Conventional Apple ][+ defaults: slot 1=printer (5), slot 2=serial card (3), slot 3=Pascal card (4), slot 6=disk controller (2). The slot scanner overrides defaults when it finds matching signatures; slots that fail to match keep their defaults. So a 2.20 system with no Videx in slot 3 would still get device code 4 there by default — which is fine, because there’s nothing in the slot to drive.

2.23 has all zeros at the same location. The defaults are gone. The table is built entirely by the scanner. That makes the scanner authoritative — if no card is detected in a slot, the slot is $00 (unused). Cleaner design.

Z-80 dispatch table at $0380-$0395

Both versions install a small table of 16-bit values at this address. In 2.23 the values are $FB14, $FB33, $FB33, $FCB5, $FCB5, $FE66, $FE66, $FE60, $FE60, $FE4C, $FE4C — eleven words, all pointing into the 2.23 BIOS range ($FAB8-$FFFF). 2.20 has a different set, all pointing into its own BIOS range ($DACC-$DEFF) with a few values in $F3xx (the Pascal firmware area). Five of the addresses appear as adjacent duplicates ($FB33, $FB33; $FCB5, $FCB5; $FE66, $FE66; $FE60, $FE60; $FE4C, $FE4C), suggesting the table is structured as (input_addr, output_addr) pairs where some device classes share a single routine for both directions.

This is the per-device-code I/O dispatch table — the thing that decides which BIOS routine handles characters going to or from a slot, indexed by the value the slot scanner stored at $03B9+$Cn. Reading the table’s structure clarifies how $06 differs from $04 in 2.23, and why 2.20 (lacking $06 entirely) routes through the wrong code.

Z-80 code at $0344-$0397 — 2.20 only

2.20’s loader image has Z-80 instructions at this address that 2.23 has zeroed out:

$0344: 3A BB F3       LD A,($F3BB)
$0347: FE 03          CP $03
$0349: C2 0C DB       JP NZ,$DB0C
$034C: 3A BE E0       LD A,($E0BE)
$034F: 1F             RRA
$0350: 9F             SBC A,A
$0351: C9             RET
... (similar pattern repeats with different constants)

$F3BB is the Z-80-side address of apple2 $03BB after the SoftCard’s address translation — that’s slot 3’s entry in the device table. $DB0C is in the 2.20 BIOS range, near the CONST/CONIN routines. $E0BE is in the TPA area, possibly Pascal firmware-related state.

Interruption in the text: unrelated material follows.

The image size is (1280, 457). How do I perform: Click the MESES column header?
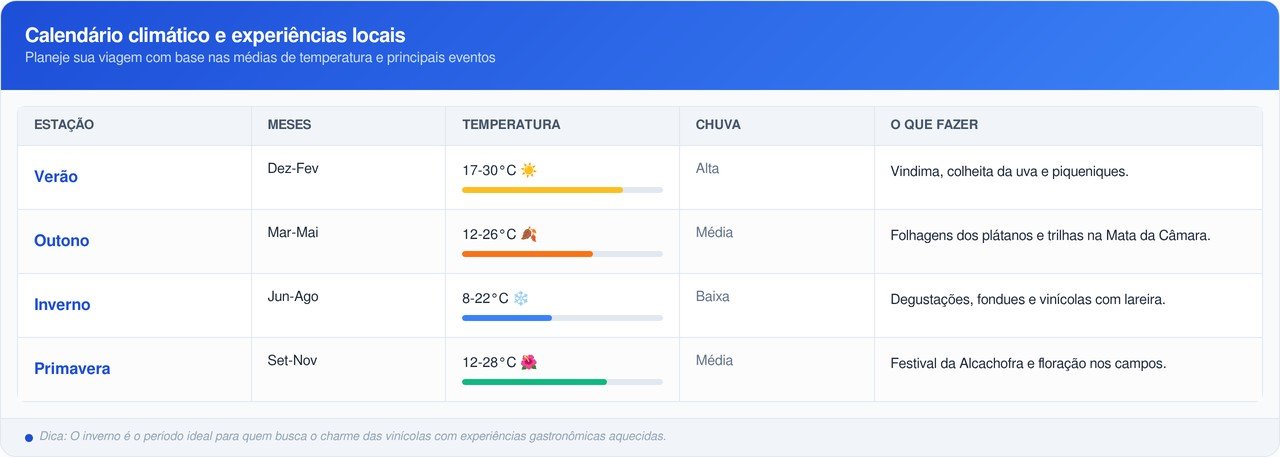coord(289,125)
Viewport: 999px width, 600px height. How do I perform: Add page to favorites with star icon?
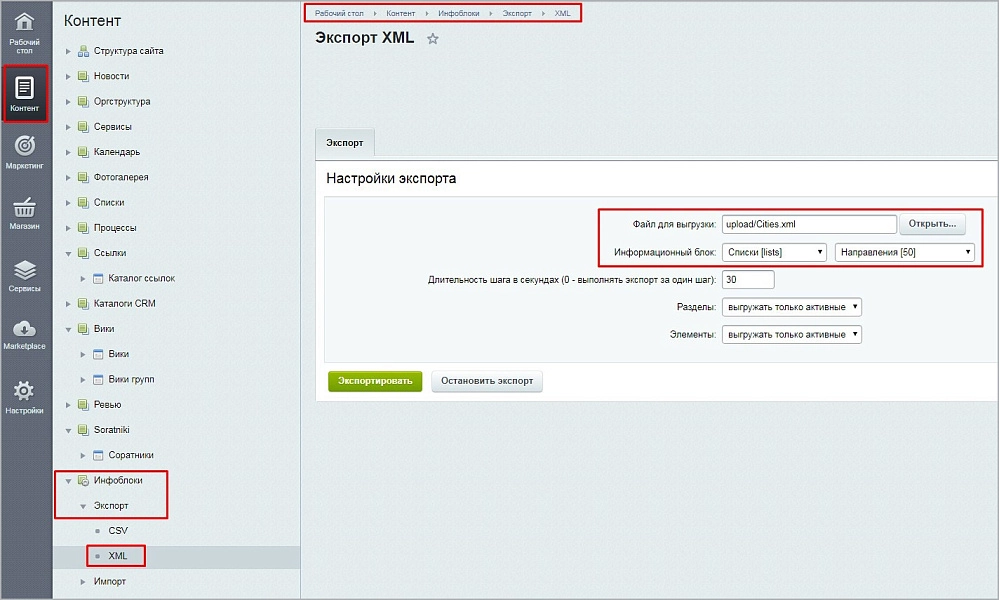433,39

So 2.20 has bespoke per-slot Z-80 fallback handlers stitched into low memory. It looks like 2.20’s device-code consumer is partly inlined this way, partly dispatched through the $0380 table. 2.23 has eliminated the inlined low-memory code entirely — presumably consolidating all dispatch through the table — which fits the 8 KB BIOS-base shift observed earlier (more BIOS code, less special-case clutter in low memory).

What’s still needed

Reading those tables and the BIOS routines they point at requires actual Z-80 disassembly, which the existing nibbler toolkit (6502-only) doesn’t provide. Options:

  • Add a Z-80 disassembler to nibbler (1-2 day project; the Z-80 ISA is well-documented but large)
  • Hand-decode the relevant routines (the routines are short — maybe 50-200 bytes each — so this is tractable for the half-dozen entries that matter)
  • Use an external tool (z80dasm, disz80, SkoolKit) on the extracted byte ranges

The hand-decode approach is fastest for the immediate question: pick the routine at $FE4C (2.23, the address shared by the last pair in the dispatch table — if my pairing is right, this is what device code 6 maps to) and read the Z-80 there. That should expose the actual Videx I/O sequence: 6845 CRTC programming at $C0B0/$C0B1, $CC00-$CDFF VRAM writes, $CFFF ROM-release. If those soft switches and addresses appear in $FE4C+, the case is closed.

Status: entry points to the consumer side identified. Three structural differences in low memory documented. Z-80 disassembly of the dispatch targets is the next concrete step. Also need to verify the dispatch-table indexing scheme — does it use device code as an index, or is there a more elaborate scan? (The 11-word, half-paired structure is suspicious of something like “skip slot 0, 5 pairs for codes 1-5, then add an extra entry for code 6” but I haven’t confirmed that.)